▸ Supplied passage:
-*-

A new poem. Wow just wow

A new poem that no one will forget any time soon.

A new poem. I think it’s important.

I wrote a new poem. You’ll be amazed at what happened next.

 

Bill Manhire from ‘Thread’

 

Steve Braunias kickstarted his Friday poem at the Spinoff four years ago – which prompted me to shift my Friday poems to Mondays! Decided to begin the week  with a poem in the ear and have since started an ongoing season of Thursday readings (I really like hearing other poets read, especially those I have never met). More importantly I also like the fact we have more than one online space dedicated to local poems. Steve tends to pick from new books which is great publicity for the poet. I tend to pick poems that have not yet been published in book form and find other ways to feature the new arrivals (interviews, reviews, popup poems on other days).

Steve’s anthology of picks from the Friday-Poem posts underlines our current passion for poetry. I don’t see him belonging to any one club (like a hub around a particular press or city) – unless he is inventing his own: Steve’s poetry club. And there is a big welcome mat out. You will find mainstream presses and boutique presses, established poets and hot-off-the-press brand new poets, a strong showing of Pasifika voices, outsiders, insiders. He is fired up by the charismatic lines of Hera Lindsay Bird and Tayi Tibble but he is equally swayed by the tones of Brian Turner, CK Stead, Elizabeth Smither, Fiona Kidman.

 

She cried wolf but she was the wolf

so she slit sad’s bellyskin

and stones of want rolled out.

 

Emma Neale from ‘Big Bad’

 

Who would he feature at a festival reading? At Unity Books on November 12th in Wellington he has picked: Dame Fiona Kidman, Bill Manhire, James Brown, Joy Holley, Tayi Tibble.

The anthology is worth buying for the introduction alone – expect someone writing over hot coals with an astute eye for what is happening now but also what has happened in the past (especially to women poets). And by hot coals I mean a mix of passionate and polemical. This person loves poetry and that is hot.

 

Where there’s a gate there’s a gatekeeper, I suppose, but I think of the past few years as an exercise in welcoming rather than turning away. Publishing works of art every week these past four years has been one of the most intoxicating pastimes of my writing life. But I came to a decision while I was writing the Introduction, and commenting on the work of women writers, and adding up the number of women writers: it’s time to step aside. An ageing white male just doesn’t seem the ideal person right now to act as the bouncer at this particular doorway to New Zealand poetry. Women are where the action is: the poetry editor at the Spinoff in 2019 will be Ashleigh Young.

-*-

▸ Task requirements: Return everything in the anthology review from "Steve’s anthology of" down to "Smither, Fiona Kidman.", copied word for word. The records are separate material with no connection to the anthology review.

-*-

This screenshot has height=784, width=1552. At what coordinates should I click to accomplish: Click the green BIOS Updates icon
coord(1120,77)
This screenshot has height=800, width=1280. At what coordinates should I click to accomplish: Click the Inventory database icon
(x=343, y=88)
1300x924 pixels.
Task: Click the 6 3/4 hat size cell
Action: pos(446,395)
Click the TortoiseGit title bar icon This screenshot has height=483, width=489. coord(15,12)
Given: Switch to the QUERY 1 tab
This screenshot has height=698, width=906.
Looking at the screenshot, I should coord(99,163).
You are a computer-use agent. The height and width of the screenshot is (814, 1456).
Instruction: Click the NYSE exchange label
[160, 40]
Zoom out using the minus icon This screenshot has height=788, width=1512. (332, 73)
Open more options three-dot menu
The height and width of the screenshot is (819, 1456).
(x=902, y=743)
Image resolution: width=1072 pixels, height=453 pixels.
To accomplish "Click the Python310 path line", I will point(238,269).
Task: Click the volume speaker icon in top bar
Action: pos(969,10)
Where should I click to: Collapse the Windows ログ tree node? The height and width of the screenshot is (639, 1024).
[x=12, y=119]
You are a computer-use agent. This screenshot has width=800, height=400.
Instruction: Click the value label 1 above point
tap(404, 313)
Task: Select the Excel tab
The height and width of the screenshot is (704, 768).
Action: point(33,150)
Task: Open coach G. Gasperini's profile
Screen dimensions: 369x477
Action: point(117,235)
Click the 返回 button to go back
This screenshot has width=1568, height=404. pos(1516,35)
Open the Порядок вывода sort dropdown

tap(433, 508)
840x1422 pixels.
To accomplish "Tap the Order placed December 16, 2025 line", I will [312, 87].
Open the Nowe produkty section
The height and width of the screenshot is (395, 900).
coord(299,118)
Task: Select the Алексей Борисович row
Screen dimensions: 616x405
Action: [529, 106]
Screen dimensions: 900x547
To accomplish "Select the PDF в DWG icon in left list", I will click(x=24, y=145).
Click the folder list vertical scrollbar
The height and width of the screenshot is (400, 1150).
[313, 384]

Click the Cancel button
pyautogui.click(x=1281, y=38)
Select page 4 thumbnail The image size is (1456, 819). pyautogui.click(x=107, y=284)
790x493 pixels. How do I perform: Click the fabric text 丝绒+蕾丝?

-*-

▸ Exercise solution:
Steve’s anthology of picks from the Friday-Poem posts underlines our current passion for poetry. I don’t see him belonging to any one club (like a hub around a particular press or city) – unless he is inventing his own: Steve’s poetry club. And there is a big welcome mat out. You will find mainstream presses and boutique presses, established poets and hot-off-the-press brand new poets, a strong showing of Pasifika voices, outsiders, insiders. He is fired up by the charismatic lines of Hera Lindsay Bird and Tayi Tibble but he is equally swayed by the tones of Brian Turner, CK Stead, Elizabeth Smither, Fiona Kidman.